Table of Contents Author Guidelines Submit a Manuscript
Advances in Meteorology
Volume 2013, Article ID 501014, 10 pages
http://dx.doi.org/10.1155/2013/501014
Research Article

Simulated Effects of Cropland Expansion on Summer Climate in Eastern China in the Last Three Centuries

Institute of Geographic Sciences and Natural Resources Research (IGSNRR), Chinese Academy of Sciences (CAS), 11A Datun Road, Chaoyang District, Beijing 100101, China

Received 18 July 2013; Accepted 15 September 2013

Academic Editor: Xiangzheng Deng

Copyright © 2013 Quansheng Ge et al.
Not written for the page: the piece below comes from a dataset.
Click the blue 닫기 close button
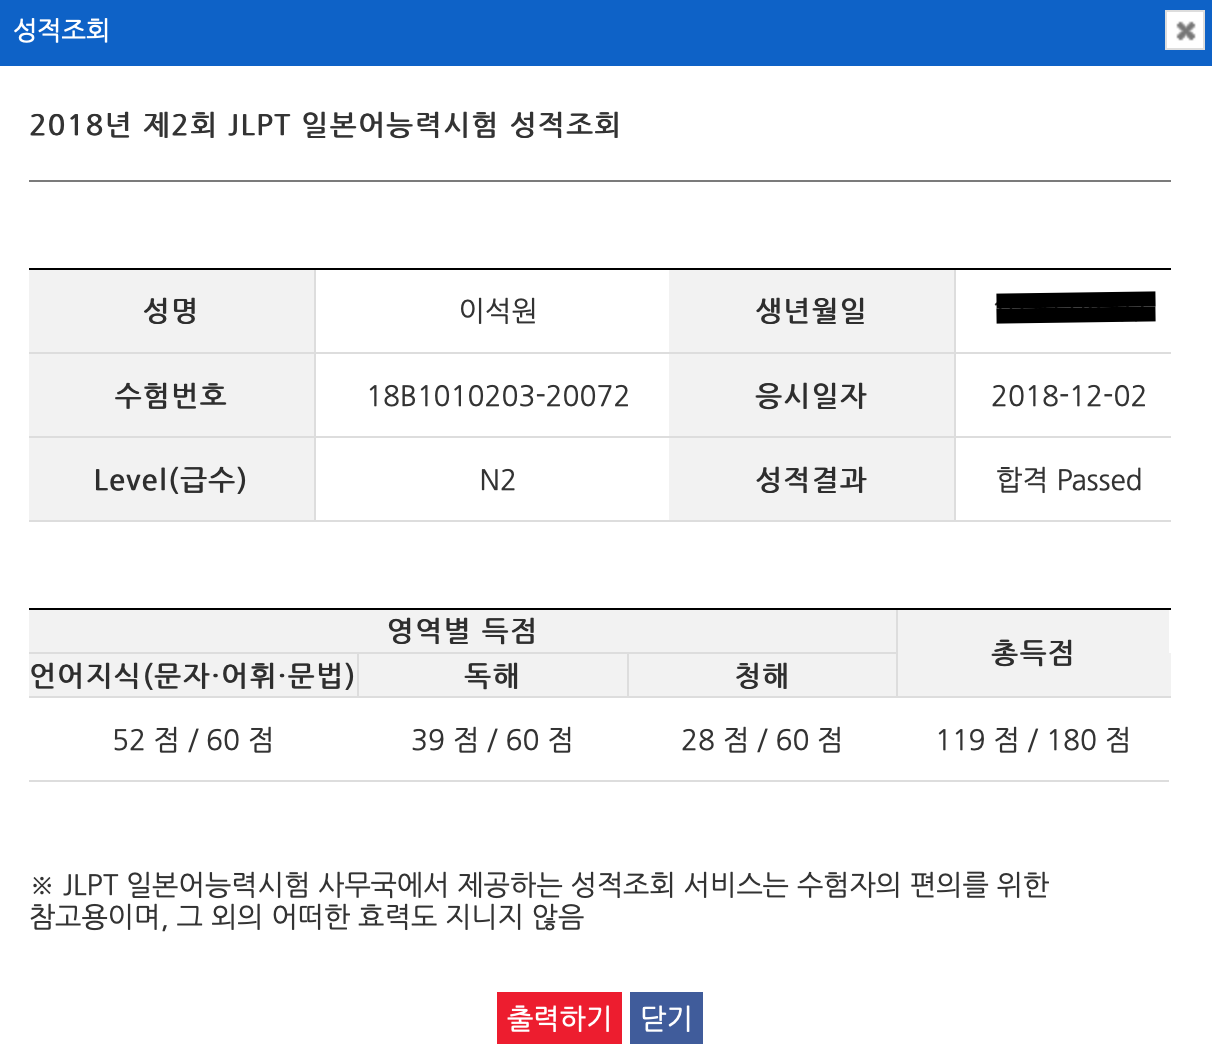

This is an open access article distributed under the Creative Commons Attribution License, which permits unrestricted use, distribution, and reproduction in any medium, provided the original work is properly cited.

Abstract

To understand the effects of the land use/cover changes due to agricultural development on summer climate in Eastern China, four 12-year simulations using the WRF-SSiB model were performed. We found that agricultural development resulted in warming and rainy effects. In the middle to lower reaches of the Yellow River and the Yangtze River, the warming effects were approximately 0.6°C and resulted from increased surface net radiation and sensible heat fluxes. In Northeast China, the warming effects were very small due to increases in latent heat fluxes which resulted from the extensive conversion from grassland to cropland. The rainy effect resulted from increases in convective rainfall, which was associated with a warming surface in certain areas of the Yellow River and Yangtze River and a large increase in the surface moisture flux in Northeast China. Conversely, in the middle to lower reaches of the Yellow River and the Yangtze River, the grid-scale rainfall decreased because the climatological northward wind, which is moist and warm, was partially offset by a southward wind anomaly. These findings suggest that the agricultural development left footprints not only on the present climate but also on the historical climate changes before the industrial revolution.